The fact that Spencer recalled such specific details of your thesis shouldn’t be a shock to you, his eidetic memory was practically a staple of his character after all, but considering you weren’t even aware he’d read it in the first place until five minutes ago made that revelation hit you just a little harder than it probably should.
“If you want to act like an expert in something, become an expert in something,” Spencer crosses his arms and it may as well have been a done deal. “Don’t pass off surface level, incorrect information as objective fact, all you’re doing is slowing the real experts down,”
The assertiveness in his tone, whilst occasionally used when arguing his point for a specific topic, was much more present as he shut down the Officer, and it was almost a little too gratifying to watch the wind get knocked out of his sails at Spencer’s reprimand.
“Now if you’d please excuse us, we have a profile to work on,” He gestures to the whiteboard with his head, and Officer Harrison is off like a whippet, retreating out of the room with his tail between his legs and a traffic light red coating his face from the embarrassment.
You give a dragged out whistle as the door closes. “Congratulations on telling him to leave you alone,”
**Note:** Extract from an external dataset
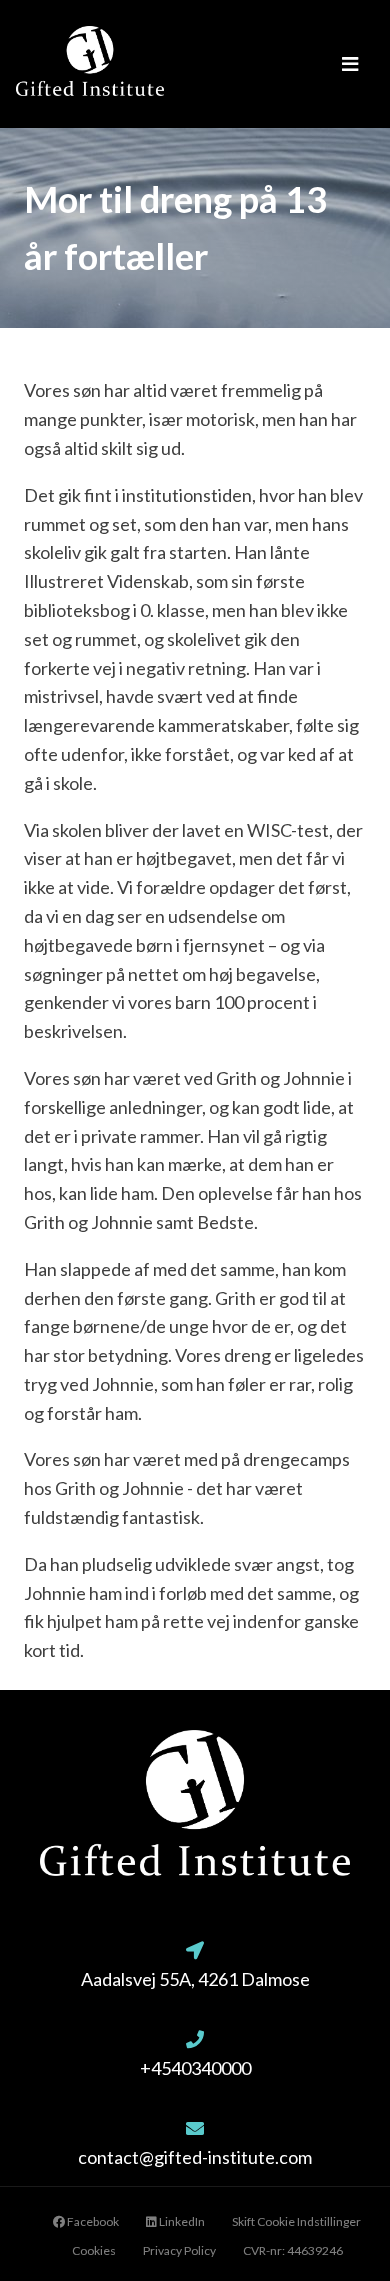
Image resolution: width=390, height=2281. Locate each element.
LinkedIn (181, 2221)
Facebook (92, 2221)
Spencer laughs almost pathetically. Was he really so socially inept that he had to be congratulated on standing up for himself?
“Thanks,” He presses his lips into that typical Spencer smile as he fiddles aimlessly with the button on the cuff of his right sleeve. “And uh, thanks for letting me handle it on my own,”
You shrug nonchalantly. “You asked me to,”
“I know, I just— thank you,”
“It’s nothing to thank me for Reid,” You shake your head dismissively, but Spencer knows you’ve accepted his thanks through the slight quirk in the corners of your mouth that break the ever-present scowl that cements itself on your face. “I didn’t know you read my thesis,”
Spencer blinks for a moment before giving you a small and enthusiastic nod. “Three times actually, it’s extremely well written from a logical perspective, and the transcripts from the interviews you held were very interesting,”
And there’s the Spencer you knew.
“You’re an incredible psychologist, it’s no wonder you skipped your bachelors,” He emphasises his words with exaggerated head movements that make the curls of his hair bounce against his forehead.
“Thank you, Reid, that’s very sweet,” There’s a fondness to your voice that you’d deny if he pointed out, but you’re trying much less to hide it from Spencer than you would from anyone else in your team.
Spencer Reid had read your thesis three times. You wouldn’t be surprised if he knew it better than you did. You’re almost certain he knew it better than you did. He could probably recite the whole thing word for word where chunks of it had already been forgotten in your mind.
It wasn’t exactly something revolutionary, but it may as well have been.